Por um processo penal garantista

20/02/2016

Por Leonardo Isaac Yarochewsky - 20/02/2016

O processo penal “é sempre um drama, episódios de conflito e manifestações de poder, anseios de liberdade e desejos de punição”. [1]

A história do processo penal, já foi dito, é a história do poder. No caso, o poder mais primitivo: o poder de punir.

Como é próprio do Direito, além de constituir instrumento e manifestação de poder, o processo, também, reflete valores sociológicos, éticos e políticos. Portanto, é inegável a relação existente entre o direito processual e a ideologia dominante em determinado país. [2]

A questão do poder sempre foi extremamente complexa. Não somente o poder exercido pelo Estado, mas o poder em si mesmo. Michel Foucault[3] já alertava que o poder não se exerce sem que se custe alguma coisa. Para Foucault, a questão do poder se empobrece quando vista somente em termos de legislação, de Constituição, ou em termos de Estado ou de aparelho de Estado. Para ter uma compreensão adequada dos mecanismos do poder, de acordo Foucault, não podemos nos ater exclusivamente à análise dos aparelhos do Estado. Ainda, segundo o festejado filósofo francês, “quando se definem os efeitos do poder pela repressão, tem-se uma concepção puramente jurídica desse mesmo poder, identifica-se o poder a uma lei que diz não. O fundamental seria a força da proibição (...) uma noção negativa, estreita e esquelética do poder que curiosamente todo mundo aceitou”. [4]

Luigi Ferrajoli assevera que tanto os poderes jurídicos e, especialmente, os poderes extrajurídicos, representam a base das desigualdades entre pessoas. Segundo Ferrajoli,o poder tem o específico efeito de produzir desigualdade, disparidade, ordenação, disciplina, relação de sujeição”. [5]

Não obstante, hodiernamente, em conformidade com a Constituição da República, o processo penal democrático não pode ser entendido como um simples instrumento a serviço do poder punitivo, mas como aquele que cumpre o imprescindível papel de limitador do poder e garantidor do indivíduo a ele submetido.[6]

Geraldo Prado assevera que “as garantias do processo penal são, relativamente às liberdades públicas afetadas pela persecução penal, garantias materiais dos direitos fundamentais”.[7] Mais adiante, o sempre lúcido processualista, afirma que: “O processo penal, pois, não deve traduzir mera cerimônia protocolar, um simples ritual que antecede a imposição do castigo previamente definido pelas forças políticas, incluindo-se nesta categoria os integrantes do Poder Judiciário”. [8]

Na concepção do processo penal democrático e constitucional, a liberdade do acusado, o respeito à sua dignidade, aos direitos e garantias fundamentais são valores que se colocam acima de qualquer interesse ou pretensão punitiva estatal. Em hipótese alguma pode o acusado ser tratado como “coisa”, “instrumento” ou “meio”. De tal modo, não se pode perder de vista a formulação kantiana de que o homem é um fim em si mesmo.

*****

### Requisitos da tarefa
Copie fielmente, do texto sobre o processo penal garantista, o trecho que vai de "Por Leonardo Isaac" até "poder de punir.".

### Entradas registradas
*****

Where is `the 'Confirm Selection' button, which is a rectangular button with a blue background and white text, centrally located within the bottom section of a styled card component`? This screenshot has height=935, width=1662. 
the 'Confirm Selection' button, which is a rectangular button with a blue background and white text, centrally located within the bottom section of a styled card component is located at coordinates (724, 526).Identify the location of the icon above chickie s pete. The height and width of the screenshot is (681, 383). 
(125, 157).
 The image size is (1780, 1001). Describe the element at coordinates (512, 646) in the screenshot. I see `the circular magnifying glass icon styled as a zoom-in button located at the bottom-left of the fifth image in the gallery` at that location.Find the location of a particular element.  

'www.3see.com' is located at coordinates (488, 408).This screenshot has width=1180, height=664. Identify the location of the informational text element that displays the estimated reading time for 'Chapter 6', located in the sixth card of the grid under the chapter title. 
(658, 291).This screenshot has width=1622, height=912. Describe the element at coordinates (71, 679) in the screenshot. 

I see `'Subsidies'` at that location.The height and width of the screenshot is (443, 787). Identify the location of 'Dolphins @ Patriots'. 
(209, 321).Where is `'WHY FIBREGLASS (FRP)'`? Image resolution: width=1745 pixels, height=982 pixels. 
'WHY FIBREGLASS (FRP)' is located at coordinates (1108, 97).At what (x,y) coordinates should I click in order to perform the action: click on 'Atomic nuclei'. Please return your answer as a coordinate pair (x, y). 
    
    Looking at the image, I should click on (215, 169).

*****

### Resultado
Por Leonardo Isaac Yarochewsky - 20/02/2016

O processo penal “é sempre um drama, episódios de conflito e manifestações de poder, anseios de liberdade e desejos de punição”. [1]

A história do processo penal, já foi dito, é a história do poder. No caso, o poder mais primitivo: o poder de punir.